I docenti di sostegno non sono di serie B! “I colleghi ci sminuiscono, ci trattano da segretarie e pretendono di decidere il voto del nostro alunno. E non possiamo parcheggiare nel parcheggio della scuola…”

L’insegnante di sostegno è un docente della classe. Di tutta la classe quindi e non solo dell’alunno con disabilità. Lo ribadiamo spesso nei nostri articoli e nei nostri speciali in diretta sui social. Tuttavia, se la teoria non fa una piega la realtà a volte è decisamente diversa. Tanto da far nascere una sorta di brutto mito, ovvero quello che vuole l’insegnante di sostegno essere un docente di serie B.
Cosa dice la normativa
Ma il docente di sostegno, lo ribadiamo, è un docente esattamente uguale agli altri.

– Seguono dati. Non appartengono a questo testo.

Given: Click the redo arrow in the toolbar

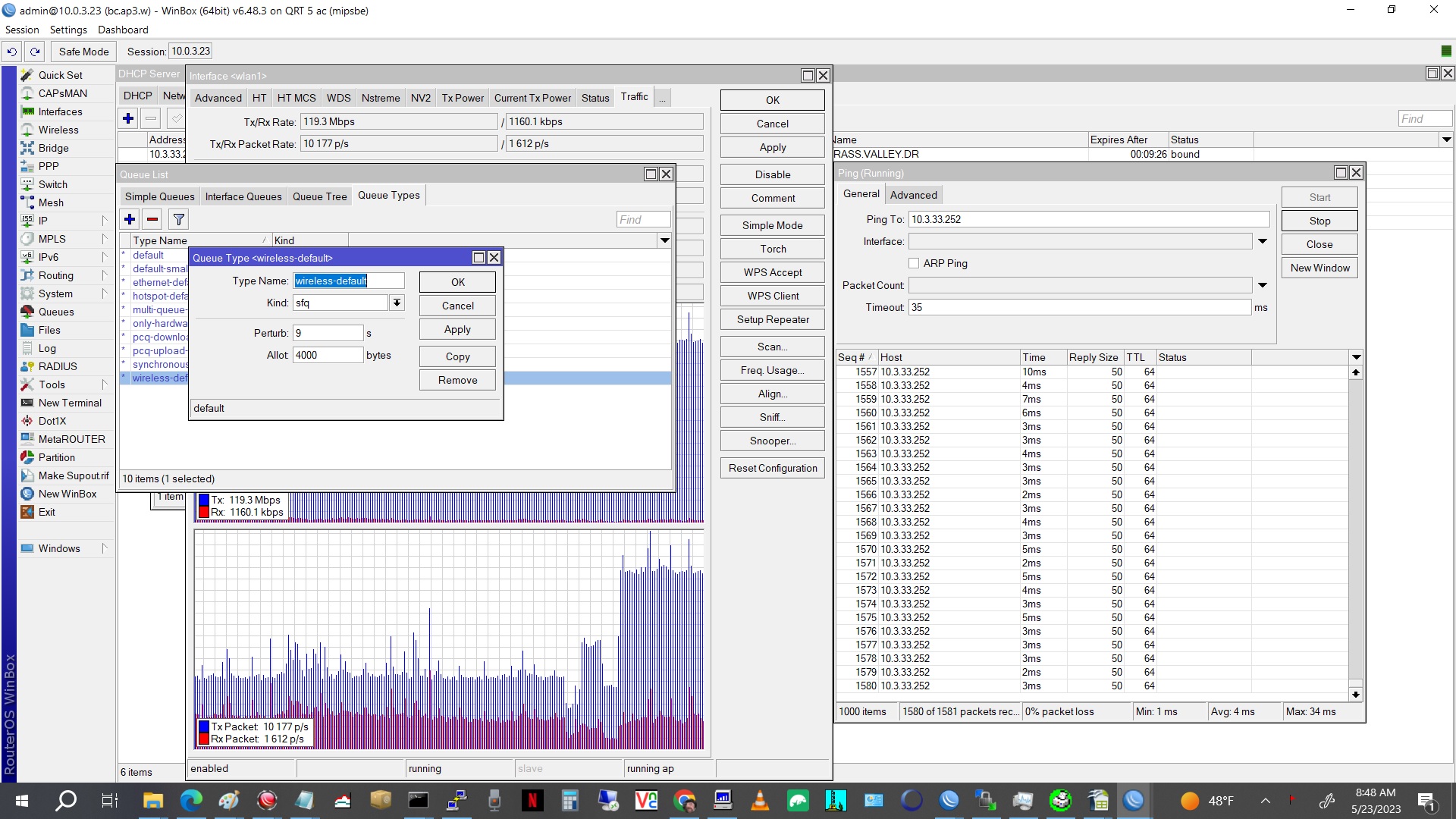Looking at the screenshot, I should tap(35, 51).
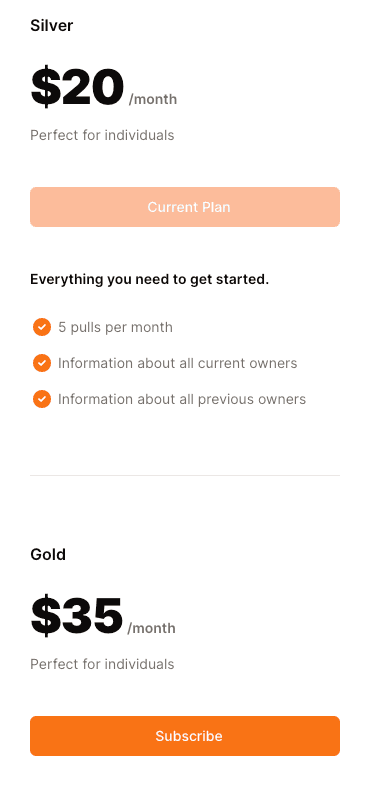Click Everything you need to get started heading

pos(149,279)
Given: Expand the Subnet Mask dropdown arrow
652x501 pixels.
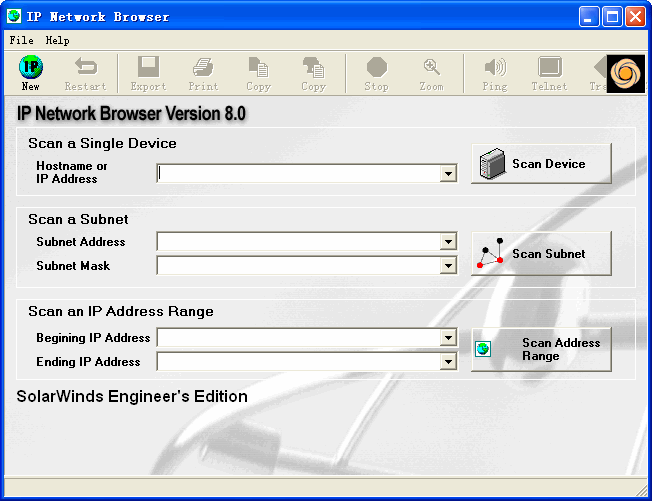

Lo dispone la legge n. 104/92 (art. 13, comma 6) e viene ripreso nel D.lgs. 297/94 (Testo Unico della Scuola) all’art. 315, comma 5: “Gli insegnanti di sostegno assumono la contitolarità delle sezioni e delle classi in cui operano, partecipano alla programmazione educativa e didattica e alla elaborazione e verifica delle attività di competenza dei consigli di interclasse, dei consigli di classe e dei collegi dei docenti”.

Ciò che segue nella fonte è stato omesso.